Archive for Neurodiversity

Treasures from the Trenches–or at least my compatriots

I’ve got little time to do much else but point to the wonderful treasures those in my RSS and twitter and mailing lists are pointing me to these days. They are sustaining me, and enriching me, while I am having this wonderful experience being a long term sub in a K-2 classroom and not finding time to reciprocate as I would like. I still miss this wonderful community, and their conversations, but only have the time to be a listener these days.

Rather than flood my colleagues’ email boxes with links for them to check out, I thought I could at least point to things here that I would spend more time sharing if I had a ‘mo…as it were.

I just ran into David Truss, who was referred to on Twitter (that exploration has proved worthwhile to me) whose wonderful post about the two wolves works wonderfully with our “social studies” theme in the K-2, about emotions, feelings, and self-control. Plus, it just works!

The person who brought my attn to David, also brought to my attention this diverse (and certainly not the current popular media vision), andcertainly mind-ful look at autism –thank you, Dave MacLean, truly worth your viewing. (So glad you followed me on twitter, so I checked out what you shared there, and found this video!) I have had the amazing privilege of meeting Ari, and Amanda, and many others on that video. My son Alex introduced me to these peoples’ point of view (in order to help me understand him, and advocate for his needs).

Two videos and this story were relatively new to me, perhaps not to you… about the power of music to make change

Now, to gather info about paper airplanes, to enrich my aeronautical 2nd grader and help him prepare a presentation for his classmates.

Reaching Community

So, I have this really great video on tap, from Ken Robinson’s TED talk about the importance of educating for creativity and valuing the fine arts. Our school is gifted with being able to pursue those things.

I have a desire to share this sort of inspirational video with parents and co-teachers–the same way I’ve shared shorter videos with my intermediate and middle school level students. I wish all school families could enjoy a video and have a conversation to respond to it, much the way book groups form.
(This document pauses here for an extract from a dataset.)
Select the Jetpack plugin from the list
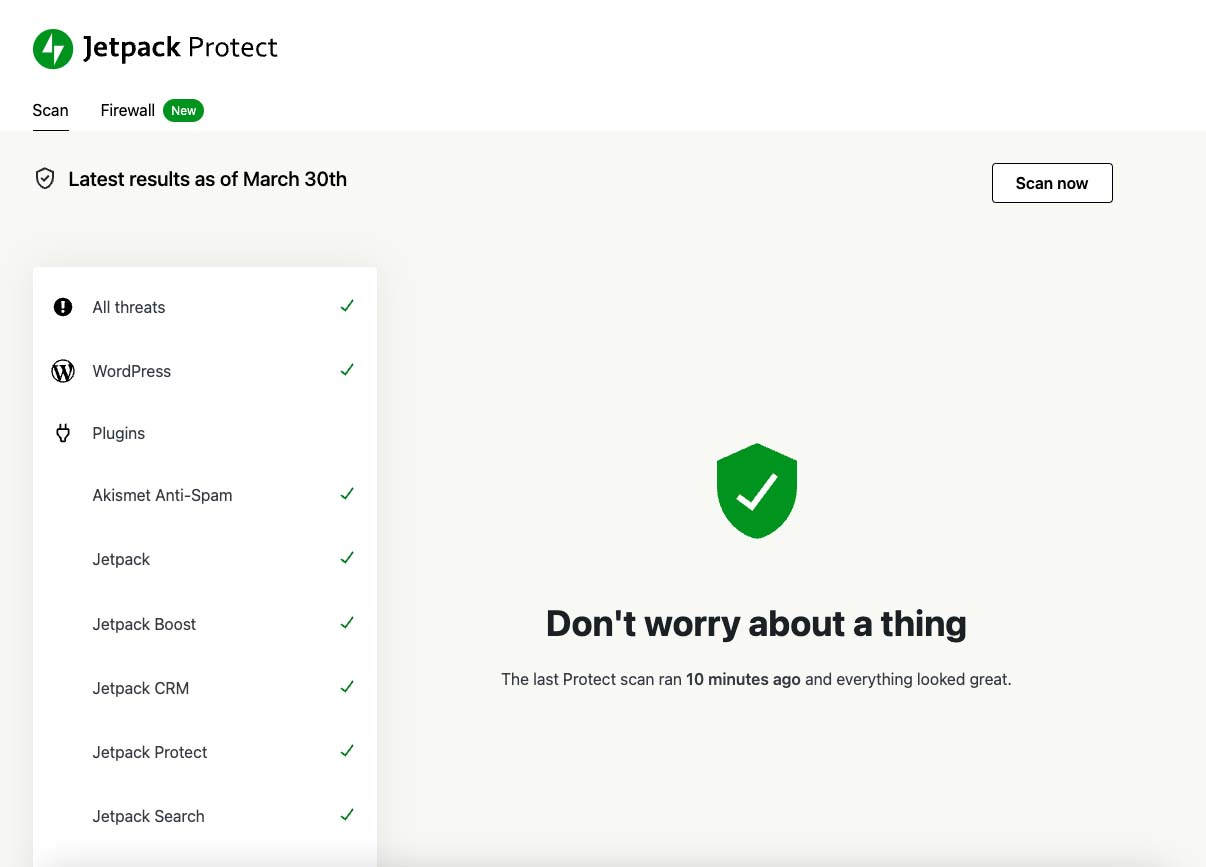The image size is (1206, 867). pos(121,559)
BUT, I want more! I want more families and co-teachers to find these video shares than just the few who would come to a book group. Would being on the net increase participation? What would be most engaging?

[kml_flashembed movie="http://www.youtube.com/v/iG9CE55wbtY" width="425" height="350" wmode="transparent" /]I’m not sure how to hook others into joining this kind of conversation. I’m going to mull it over and look for a way to open.

My First IRC Conference Discussion

Lead Me

My children have led me into new uses of technology ever since they were little. It’s happened again!

The Back Story

12 years ago, when we brought my two older boys away from school for half the school year, to rural New England, we learned how to get a computer in the public library to dial up and log on to another computer at a university in our hometown (techno-babble term: telnet). My children’s classmates also had logged onto the hometown computer from their classroom, and people from the two locations typed messages which appeared at both locations, thus enabling classmates and teachers to “chat” long distance.

Years later, when we were vacationing away from home, our boys figured out they could play a role-playing game (RPG) with their friends back home, and with no long distance charges, by using the “voice chat” option in IM (techno-babble: using an “Instant Message” computer program to transmit sounds back and forth in real-time).

Now, I have one son using an online project monitoring program to coordinate collaborative efforts of a team of writers and editors–most of whom have published together before, but never met in real life.

And Now…

I’m at Autism Network International’s Autreat (a conference/retreat run by and for autistic people-read the web site for a better description) with one of my sons. People came from Japan, Canada, Israel, and the U.S. for the event. One presenter set up an informal discussion session about the future of their aims and the direction members want to pursue. He had a projector on the screen at the front of the room, and it showed the window of an IRC chat channel that had been set up for this. A typist was at the keyboard, transcribing the discussion in the room onto the chat channel. The presenter moderated, passing a microphone to people in the room, taking time now and again to read aloud the comments being posted in the chat channel from members who were not physically present, and passing along questions or comments from those physically present to those present in the chat room. The typist had her hands full from time to time, but the people in the room helped her recap, and everyone was valuing the inputs. It was a rich discussion, enhanced by those who joined via the internet–people from Britain, the Netherlands, Georgia (U.S.), and so on who could not join us physically.

It was amazing! The level of discussion, the consideration of everyone including each other in genuine discussion, the head-spinning ability to ask “so and so, what’s your experience with government regulation of this educational program in Britain?”

I had no idea what a wonderful resource IRC could be. Frankly, I’d overlooked it, assuming it would be too clunky and slow, difficult to use. Yet, here I was barely keeping up with the conversation sometimes. I am aware that it was the conversation, and the people having it, that made the session so wonderful–but their use of this tool was superb, and they used it to enhance their ability to have a genuine interaction–to connect.

And it wasn’t a fluke, there was another discussion later that evening–different topic, different moderator, same rich quality and international connections.

I’m so glad my children are educating me!